Lessons, lessons, lessons...


----------



## jml22 (Apr 10, 2012)

Bubble wrap for your entire body


----------



## stan_darsh (Mar 10, 2013)

you'll be fine. take a lesson, having friends teach you not only sucks for you... it sucks for them because they don't get to ride. 

you'll all have more fun if you take a real lesson.


----------



## chomps1211 (Mar 30, 2011)

Lots of marriages, friendships and relationships do not survive the "teaching" phase with sig. other! Pay a qualified instructor to do the hard and or frustrating parts of teaching. Then save the Fun of practicing those skills and riding for the friend or significant other!

You and they will enjoy time on the hill WAY more that way! Trust us on this!

Lessons, lessons, lessons!


----------



## Argo (Feb 25, 2010)

In Canadian - Eh, get a lesson eh....... 

French Canadian - Obtenir une leçon!


----------



## chomps1211 (Mar 30, 2011)

Argo said:


> In Canadian - Eh, get a lesson eh.......


Lol! That's the same in "Yooper" too! (...Upper Penninsula coloaquial!)


----------



## Jollybored (Nov 7, 2011)

If you are quite athletic you should be fine. 

Nothing like giving it a go to be honest; you can watch all the videos on the videotube but actually experiencing it is a whole nother story


----------



## kaborkian (Feb 1, 2010)

Buy some tailbone protection!

Big guys hit harder. You WILL go from standing to sitting on the ground many many many times, with force.

Skeletools would be my first choice, followed closely by Hillbilly buttpads


----------



## 24WERD (May 9, 2012)

you have to visualize what your body has to do when it is on the slopes.

That is key.

After that it all equipment. (not really, but it helps)

Try a rocker board first. makes it easier .


----------



## MarshallV82 (Apr 6, 2011)

chomps1211 said:


> Lol! That's the same in "Yooper" too! (...Upper Penninsula coloaquial!)
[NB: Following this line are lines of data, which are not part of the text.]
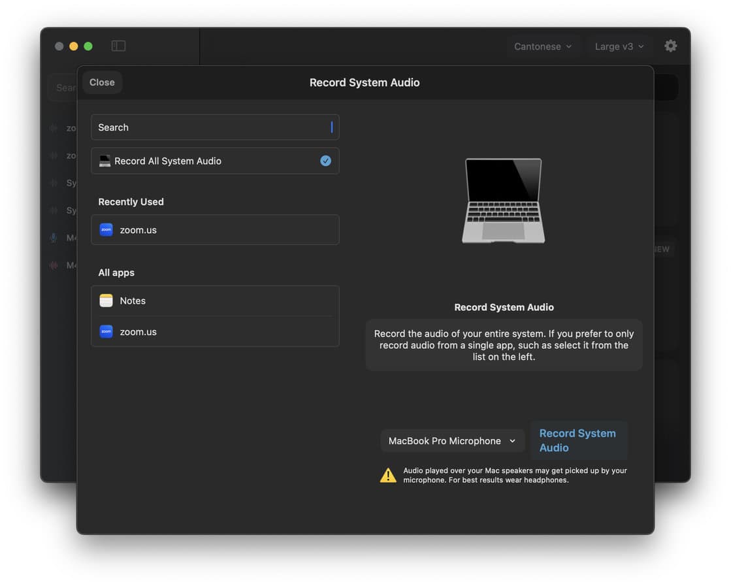The image size is (731, 588).
Task: Expand the MacBook Pro Microphone selector
Action: coord(452,441)
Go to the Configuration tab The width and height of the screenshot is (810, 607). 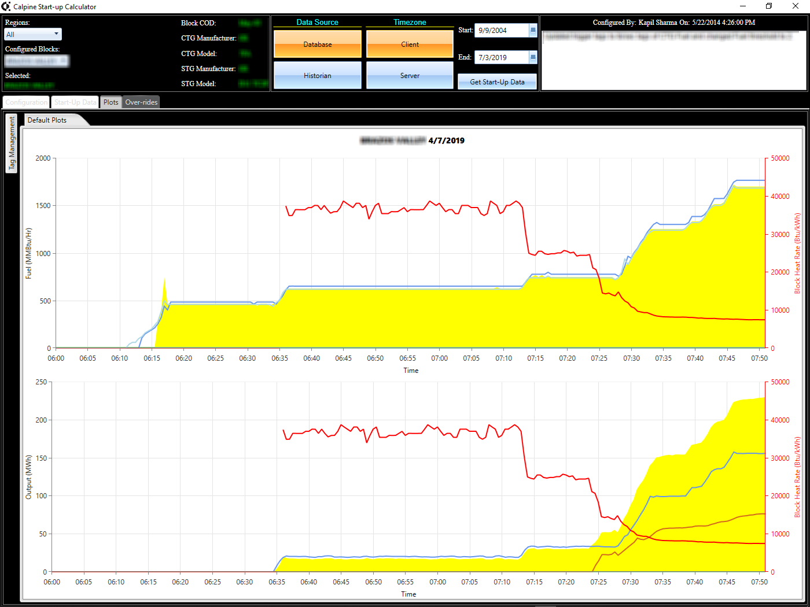pyautogui.click(x=27, y=102)
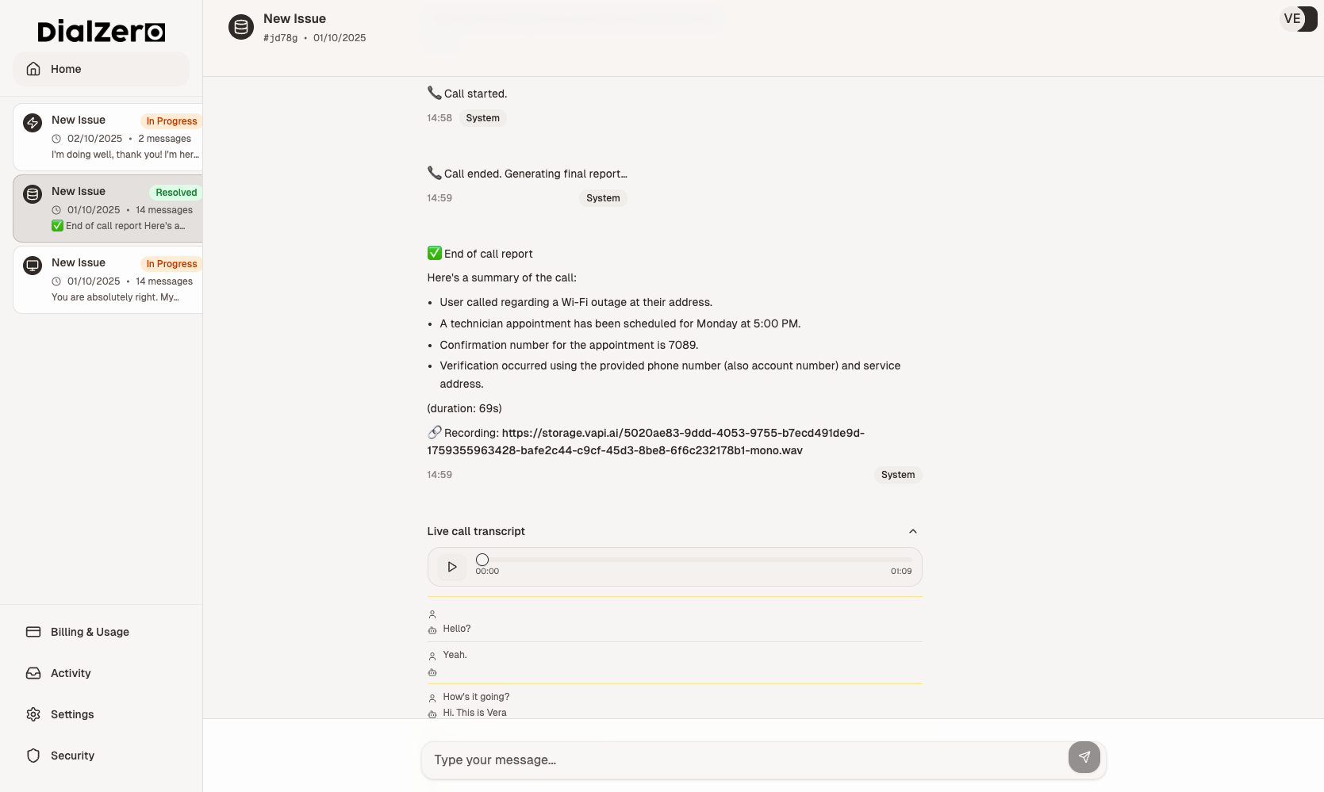Collapse the Live call transcript section

(x=912, y=531)
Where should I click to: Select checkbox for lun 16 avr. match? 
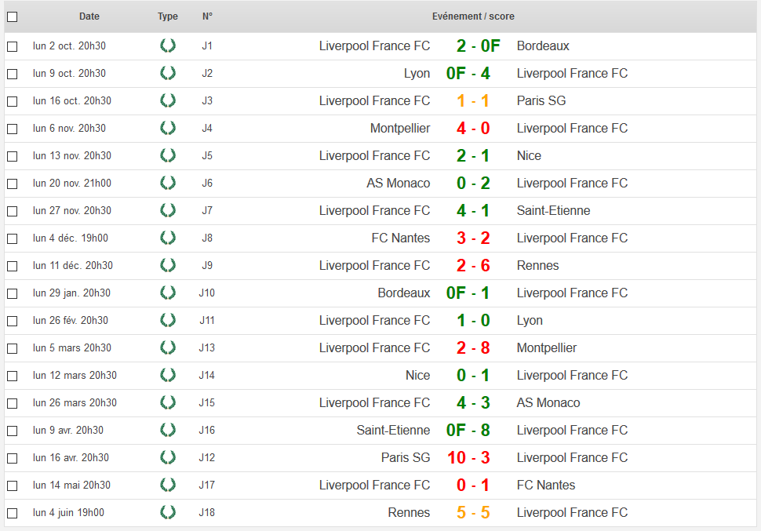12,458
I'm working with a couple from the upper peninsula, I always make references to them from that movie.

Escanaba in da Moonlight right?

Anyway, 

Keep watching the youtube vids, maybe go once or twice and see how you fair, if not well get some lessons. They help if they're more than babysitter type that really isn't that interested in helping people. 
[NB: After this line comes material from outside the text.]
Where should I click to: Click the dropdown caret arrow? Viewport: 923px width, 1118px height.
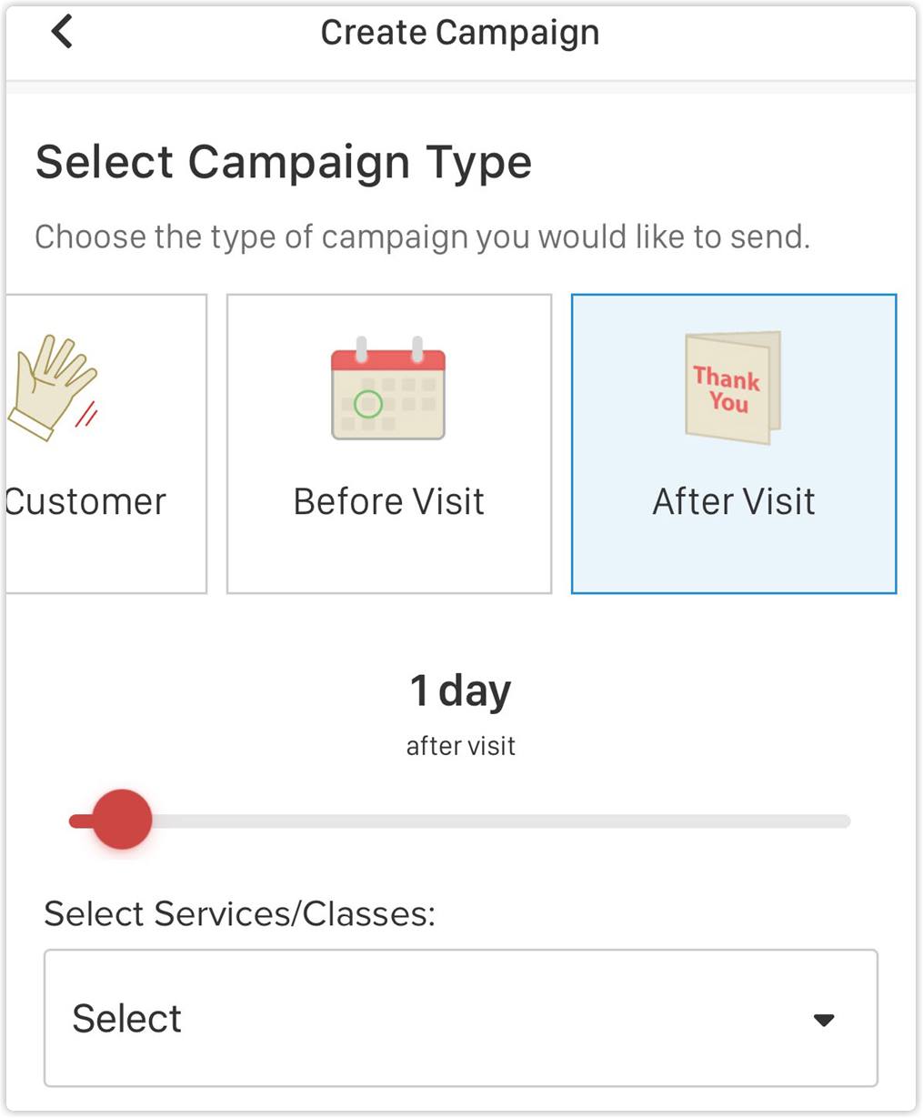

Check around and make sure you get a good guy.


----------



## neachdainn (Dec 8, 2012)

Lessons! Friends are shitty instructors, because half the time they are thinking about how much fun they could be having if they weren't helping your sorry ass down the hill 

but seriously... instructors are amazing.. even if its just 1 or 2 lessons to get the basics - its well worth it.


----------



## snowblaze (Nov 12, 2013)

chomps1211 said:


> Lots of marriages, friendships and relationships do not survive the "teaching" phase with sig. other! Pay a qualified instructor to do the hard and or frustrating parts of teaching. Then save the Fun of practicing those skills and riding for the friend or significant other!
> 
> You and they will enjoy time on the hill WAY more that way! Trust us on this!
> 
> Lessons, lessons, lessons!


You seem to be right. My friend wants to teach me but I will refuse, he's gonna be bored so much.



Argo said:


> In Canadian - Eh, get a lesson eh.......
> 
> French Canadian - Obtenir une leçon!


"Prendre un cours" seems to be more accurate to be honest, eh! *chuckle, chuckle* :laugh:


Will definitely take lessons with a private instructor ASAP. I was wondering also if the K2 Brigade Wide is a good snowboard for newbies like me. Thanks.

-Snowblaze


----------



## wrathfuldeity (Oct 5, 2007)

learn how to fall...so you don't break something


----------



## chomps1211 (Mar 30, 2011)

MarshallV82 said:


> I'm working with a couple from the upper peninsula, I always make references to them from that movie.
> 
> Escanaba in da Moonlight right?


Hahahhaha! Excellent! Don't let them kid you either! They _do_ talk like that up there!! LOL! 





MarshallV82 said:


> Check around and make sure you get a good guy.


+1 :thumbsup: Just cuz they can ride, don't mean they can teach! If first guy not to your liking, not helpful or instructive? Ask for different guy/girl!


----------